▼▼▼
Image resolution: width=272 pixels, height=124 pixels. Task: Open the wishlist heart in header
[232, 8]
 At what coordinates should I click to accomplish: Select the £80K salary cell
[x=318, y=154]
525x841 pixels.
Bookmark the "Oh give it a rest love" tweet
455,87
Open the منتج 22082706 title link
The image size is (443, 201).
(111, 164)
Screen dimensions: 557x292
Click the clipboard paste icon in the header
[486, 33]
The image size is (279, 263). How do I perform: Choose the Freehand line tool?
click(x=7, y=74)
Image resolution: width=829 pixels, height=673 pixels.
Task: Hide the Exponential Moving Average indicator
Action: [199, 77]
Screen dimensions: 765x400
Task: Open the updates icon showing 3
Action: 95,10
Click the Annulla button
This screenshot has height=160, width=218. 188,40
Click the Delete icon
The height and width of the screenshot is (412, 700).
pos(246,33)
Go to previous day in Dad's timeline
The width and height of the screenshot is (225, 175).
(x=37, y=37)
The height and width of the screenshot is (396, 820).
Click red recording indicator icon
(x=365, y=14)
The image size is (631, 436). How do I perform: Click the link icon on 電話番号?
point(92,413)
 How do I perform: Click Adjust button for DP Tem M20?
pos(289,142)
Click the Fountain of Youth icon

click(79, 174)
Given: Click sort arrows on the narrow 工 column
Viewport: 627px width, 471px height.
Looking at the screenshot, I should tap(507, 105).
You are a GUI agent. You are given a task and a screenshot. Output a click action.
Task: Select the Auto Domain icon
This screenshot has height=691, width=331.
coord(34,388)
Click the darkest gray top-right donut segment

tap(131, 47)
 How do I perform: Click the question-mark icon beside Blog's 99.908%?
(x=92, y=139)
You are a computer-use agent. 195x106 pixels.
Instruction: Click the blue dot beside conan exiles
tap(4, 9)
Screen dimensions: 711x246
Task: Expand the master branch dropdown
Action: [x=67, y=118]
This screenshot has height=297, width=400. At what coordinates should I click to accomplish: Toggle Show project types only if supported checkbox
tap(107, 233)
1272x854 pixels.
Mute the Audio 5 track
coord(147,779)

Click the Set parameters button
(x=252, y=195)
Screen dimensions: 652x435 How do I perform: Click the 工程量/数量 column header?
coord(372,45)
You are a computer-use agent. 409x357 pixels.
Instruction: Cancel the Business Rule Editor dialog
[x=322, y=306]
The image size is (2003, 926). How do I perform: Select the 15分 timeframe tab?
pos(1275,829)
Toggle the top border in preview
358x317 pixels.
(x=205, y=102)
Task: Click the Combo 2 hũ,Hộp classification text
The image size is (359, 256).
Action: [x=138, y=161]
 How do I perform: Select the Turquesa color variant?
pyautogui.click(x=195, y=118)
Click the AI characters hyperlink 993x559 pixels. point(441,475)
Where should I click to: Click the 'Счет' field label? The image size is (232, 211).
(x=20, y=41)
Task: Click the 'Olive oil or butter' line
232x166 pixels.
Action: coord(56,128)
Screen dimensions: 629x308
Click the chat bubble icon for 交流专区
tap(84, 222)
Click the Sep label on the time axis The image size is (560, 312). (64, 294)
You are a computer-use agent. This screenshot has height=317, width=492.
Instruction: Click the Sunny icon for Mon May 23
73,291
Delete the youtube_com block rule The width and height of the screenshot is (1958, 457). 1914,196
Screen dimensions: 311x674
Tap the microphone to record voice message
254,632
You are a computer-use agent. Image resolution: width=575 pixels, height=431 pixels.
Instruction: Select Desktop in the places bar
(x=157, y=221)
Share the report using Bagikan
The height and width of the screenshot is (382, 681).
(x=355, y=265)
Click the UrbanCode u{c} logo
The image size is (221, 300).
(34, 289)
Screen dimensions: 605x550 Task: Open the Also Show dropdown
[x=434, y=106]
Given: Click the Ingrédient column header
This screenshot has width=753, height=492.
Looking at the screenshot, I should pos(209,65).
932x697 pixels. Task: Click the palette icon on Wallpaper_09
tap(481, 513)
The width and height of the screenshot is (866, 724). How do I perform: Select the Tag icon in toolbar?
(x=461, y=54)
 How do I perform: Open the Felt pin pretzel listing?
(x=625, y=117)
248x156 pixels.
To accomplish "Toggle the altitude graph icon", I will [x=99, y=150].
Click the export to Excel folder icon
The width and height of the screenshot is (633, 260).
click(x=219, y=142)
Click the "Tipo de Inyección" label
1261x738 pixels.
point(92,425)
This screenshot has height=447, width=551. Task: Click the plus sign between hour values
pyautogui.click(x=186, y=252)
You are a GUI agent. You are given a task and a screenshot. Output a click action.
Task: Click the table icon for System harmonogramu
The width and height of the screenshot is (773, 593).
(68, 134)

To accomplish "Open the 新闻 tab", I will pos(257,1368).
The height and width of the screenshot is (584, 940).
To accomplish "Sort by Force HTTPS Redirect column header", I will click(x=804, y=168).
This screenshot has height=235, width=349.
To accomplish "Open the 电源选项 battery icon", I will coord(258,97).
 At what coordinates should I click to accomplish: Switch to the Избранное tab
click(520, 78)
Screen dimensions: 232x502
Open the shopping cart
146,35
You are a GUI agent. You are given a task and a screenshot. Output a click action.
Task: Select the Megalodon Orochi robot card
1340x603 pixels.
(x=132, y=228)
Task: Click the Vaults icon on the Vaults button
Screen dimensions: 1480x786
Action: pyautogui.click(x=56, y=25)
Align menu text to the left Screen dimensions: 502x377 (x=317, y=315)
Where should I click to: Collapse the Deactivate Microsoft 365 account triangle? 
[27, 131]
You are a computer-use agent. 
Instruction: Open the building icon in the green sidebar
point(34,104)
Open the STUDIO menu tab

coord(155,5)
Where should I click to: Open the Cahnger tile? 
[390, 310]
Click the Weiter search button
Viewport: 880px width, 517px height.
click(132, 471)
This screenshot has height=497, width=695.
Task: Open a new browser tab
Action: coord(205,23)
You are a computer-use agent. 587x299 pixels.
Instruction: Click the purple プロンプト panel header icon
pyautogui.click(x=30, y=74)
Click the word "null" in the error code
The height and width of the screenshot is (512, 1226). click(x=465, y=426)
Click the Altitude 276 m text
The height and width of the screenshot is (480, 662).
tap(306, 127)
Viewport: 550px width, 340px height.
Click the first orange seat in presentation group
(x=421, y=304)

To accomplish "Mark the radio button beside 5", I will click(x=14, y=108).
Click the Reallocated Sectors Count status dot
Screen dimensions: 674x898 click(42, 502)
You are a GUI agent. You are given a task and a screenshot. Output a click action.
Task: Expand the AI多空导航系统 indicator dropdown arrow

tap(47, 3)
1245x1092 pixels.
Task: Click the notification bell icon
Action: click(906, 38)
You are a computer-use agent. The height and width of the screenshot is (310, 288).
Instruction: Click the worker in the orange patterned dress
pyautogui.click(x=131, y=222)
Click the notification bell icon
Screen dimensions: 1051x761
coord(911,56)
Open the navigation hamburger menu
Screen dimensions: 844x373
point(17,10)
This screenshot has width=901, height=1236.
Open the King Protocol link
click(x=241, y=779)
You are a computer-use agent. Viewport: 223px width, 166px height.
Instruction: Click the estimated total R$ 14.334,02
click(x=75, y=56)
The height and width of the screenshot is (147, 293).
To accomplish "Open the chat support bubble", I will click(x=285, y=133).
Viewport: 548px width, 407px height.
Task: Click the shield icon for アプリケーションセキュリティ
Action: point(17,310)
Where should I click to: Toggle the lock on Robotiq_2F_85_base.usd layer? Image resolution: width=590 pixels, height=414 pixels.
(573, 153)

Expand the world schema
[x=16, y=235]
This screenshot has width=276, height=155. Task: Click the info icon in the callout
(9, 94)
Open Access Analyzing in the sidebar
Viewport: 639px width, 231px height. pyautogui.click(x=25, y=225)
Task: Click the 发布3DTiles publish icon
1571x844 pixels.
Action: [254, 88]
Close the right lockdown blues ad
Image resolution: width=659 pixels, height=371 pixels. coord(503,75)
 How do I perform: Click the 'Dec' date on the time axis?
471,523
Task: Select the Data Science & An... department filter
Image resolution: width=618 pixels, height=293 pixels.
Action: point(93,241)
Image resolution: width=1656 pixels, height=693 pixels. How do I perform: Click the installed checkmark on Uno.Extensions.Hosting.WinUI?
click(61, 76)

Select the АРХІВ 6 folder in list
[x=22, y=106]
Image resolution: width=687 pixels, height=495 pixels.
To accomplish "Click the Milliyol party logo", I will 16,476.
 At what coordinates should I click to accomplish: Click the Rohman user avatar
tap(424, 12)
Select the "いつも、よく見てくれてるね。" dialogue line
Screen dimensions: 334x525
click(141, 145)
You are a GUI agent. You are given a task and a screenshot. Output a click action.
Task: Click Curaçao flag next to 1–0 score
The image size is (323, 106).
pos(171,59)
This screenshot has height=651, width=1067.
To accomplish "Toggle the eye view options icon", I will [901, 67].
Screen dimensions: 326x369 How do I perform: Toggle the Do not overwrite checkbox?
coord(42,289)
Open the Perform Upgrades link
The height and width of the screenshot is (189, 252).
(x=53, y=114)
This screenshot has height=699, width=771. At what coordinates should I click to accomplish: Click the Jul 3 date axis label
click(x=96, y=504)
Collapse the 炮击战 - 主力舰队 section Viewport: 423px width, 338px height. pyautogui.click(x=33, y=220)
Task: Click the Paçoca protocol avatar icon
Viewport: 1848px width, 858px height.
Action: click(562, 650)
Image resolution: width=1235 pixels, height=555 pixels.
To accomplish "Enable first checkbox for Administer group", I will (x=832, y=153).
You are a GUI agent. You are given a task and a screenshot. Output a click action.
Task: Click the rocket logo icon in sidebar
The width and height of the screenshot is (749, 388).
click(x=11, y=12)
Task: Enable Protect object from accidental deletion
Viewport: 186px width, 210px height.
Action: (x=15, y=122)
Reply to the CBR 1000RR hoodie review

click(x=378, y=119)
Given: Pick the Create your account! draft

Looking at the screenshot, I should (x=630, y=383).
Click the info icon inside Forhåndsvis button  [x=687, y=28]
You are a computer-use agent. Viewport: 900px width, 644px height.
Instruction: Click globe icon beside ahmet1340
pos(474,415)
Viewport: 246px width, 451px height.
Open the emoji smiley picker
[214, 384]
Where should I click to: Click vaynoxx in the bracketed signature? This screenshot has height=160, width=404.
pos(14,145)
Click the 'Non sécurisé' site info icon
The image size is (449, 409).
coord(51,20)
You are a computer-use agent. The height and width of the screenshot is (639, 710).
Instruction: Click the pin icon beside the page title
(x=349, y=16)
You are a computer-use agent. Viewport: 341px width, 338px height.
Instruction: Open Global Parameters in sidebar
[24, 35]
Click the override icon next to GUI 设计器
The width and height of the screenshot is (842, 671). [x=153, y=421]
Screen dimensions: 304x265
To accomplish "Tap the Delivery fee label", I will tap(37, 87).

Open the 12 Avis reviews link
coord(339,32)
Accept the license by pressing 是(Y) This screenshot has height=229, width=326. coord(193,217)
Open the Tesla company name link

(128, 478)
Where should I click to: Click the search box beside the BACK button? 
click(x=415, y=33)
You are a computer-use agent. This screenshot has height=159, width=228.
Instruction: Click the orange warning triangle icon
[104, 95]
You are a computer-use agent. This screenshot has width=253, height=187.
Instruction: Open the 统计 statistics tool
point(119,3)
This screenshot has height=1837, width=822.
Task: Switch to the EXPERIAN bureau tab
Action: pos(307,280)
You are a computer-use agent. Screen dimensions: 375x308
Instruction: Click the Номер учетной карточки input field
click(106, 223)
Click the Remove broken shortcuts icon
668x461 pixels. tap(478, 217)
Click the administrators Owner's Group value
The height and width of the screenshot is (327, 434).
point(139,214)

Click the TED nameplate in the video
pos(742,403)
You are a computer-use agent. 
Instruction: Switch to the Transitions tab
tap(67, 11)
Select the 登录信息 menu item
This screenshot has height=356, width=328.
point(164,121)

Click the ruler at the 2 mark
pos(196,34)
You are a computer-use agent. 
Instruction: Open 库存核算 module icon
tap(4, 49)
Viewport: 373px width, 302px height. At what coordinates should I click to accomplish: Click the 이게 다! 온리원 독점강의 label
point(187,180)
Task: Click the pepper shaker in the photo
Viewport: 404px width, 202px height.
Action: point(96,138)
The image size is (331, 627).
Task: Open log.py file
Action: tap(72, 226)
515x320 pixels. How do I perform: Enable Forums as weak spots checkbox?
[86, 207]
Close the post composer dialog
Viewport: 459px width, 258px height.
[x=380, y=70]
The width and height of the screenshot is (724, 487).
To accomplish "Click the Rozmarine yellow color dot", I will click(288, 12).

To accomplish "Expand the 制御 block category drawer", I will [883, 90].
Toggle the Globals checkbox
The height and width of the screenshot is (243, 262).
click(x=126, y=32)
▲▲▲
Count the lines of the listing above that include the word "Delete" and state the total with nothing else.

* _Reply to the exercise_: 2